# SEITENTEXT
Die Explosion einer Fliegerbombe auf einer Baustelle in Friedrichshain, bei der am Donnerstag drei Menschen getötet und 17 schwer verletzt wurden, hätte offenbar verhindert werden können. Wie die Sprecherin der Senatsbauverwaltung, Petra Reetz, gestern betonte, biete ihre Behörde einen kostenlosen Service zur Auffindung von Blindgängern an, der vom Bauherrn des geplanten Bürogebäudes an der Pettenkoferstraße allerdings nicht genutzt worden sei. „Wir hätten anhand der Lage von Bombentrichtern auf alten Luftbildern geprüft“, so Reetz, „ob auf dem Gelände eine Gefahr durch Altlasten besteht.“ Eine Untersuchung des Grundstücks wäre auf Antrag „sofort eingeleitet“ worden. Grund dafür sei die zweifach bombenverdächtige Lage des Baugeländes, das nicht nur im Innenstadtring, sondern außerdem an Fernbahngleisen liege. Der Investor des Bauvorhabens, die Firma Obermeyer aus dem bayrischen Krailling, war gestern nicht zu erreichen.

# GESAMMELTE DATEN
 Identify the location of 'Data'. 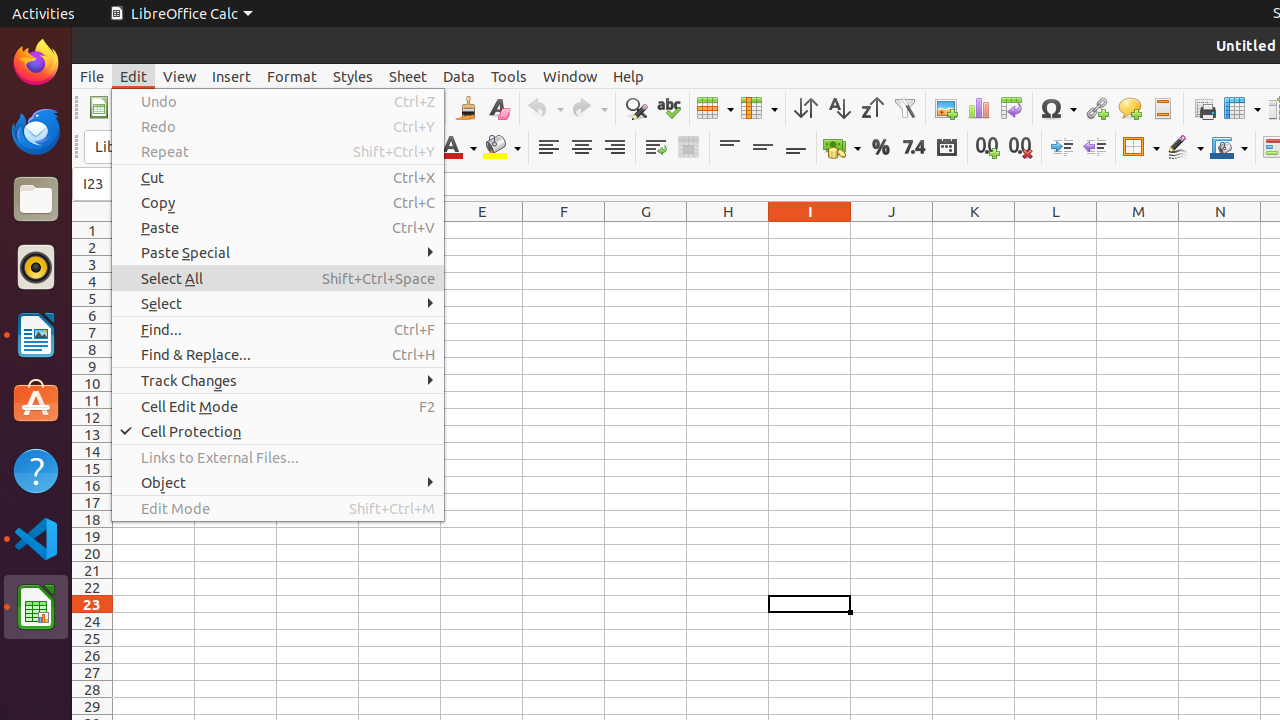
(458, 75).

# AUFGABENSTELLUNG
Fahren Sie mit dem Bericht über die Explosion der Fliegerbombe in Friedrichshain im Anschluss an dessen letzten Satz fort.

# ERGEBNIS DER AUFGABE
Die Fliegerbombe aus dem zweiten Weltkrieg war am Donnerstag nachmittag auf der nahe der Frankfurter Allee gelegenen Baustelle detoniert, nachdem bei Bohrungen für das Fundament der Zünder beschädigt worden war. In Sekundenbruchteilen riß die Explosion riesige Löcher in die Wand des angrenzenden vierstöckigen Wohnhauses. Die Mieter wurden umgehend evakuiert. Umherfliegende Trümmerbrocken verletzten 17 Menschen; sieben von ihnen konnten nach ambulanter Behandlung wieder aus dem Krankenhaus entlassen werden. Die drei getöteten Bauarbeiter, 24, 47 und 60 Jahre alt, stammen aus Essen und Castrop-Rauxel.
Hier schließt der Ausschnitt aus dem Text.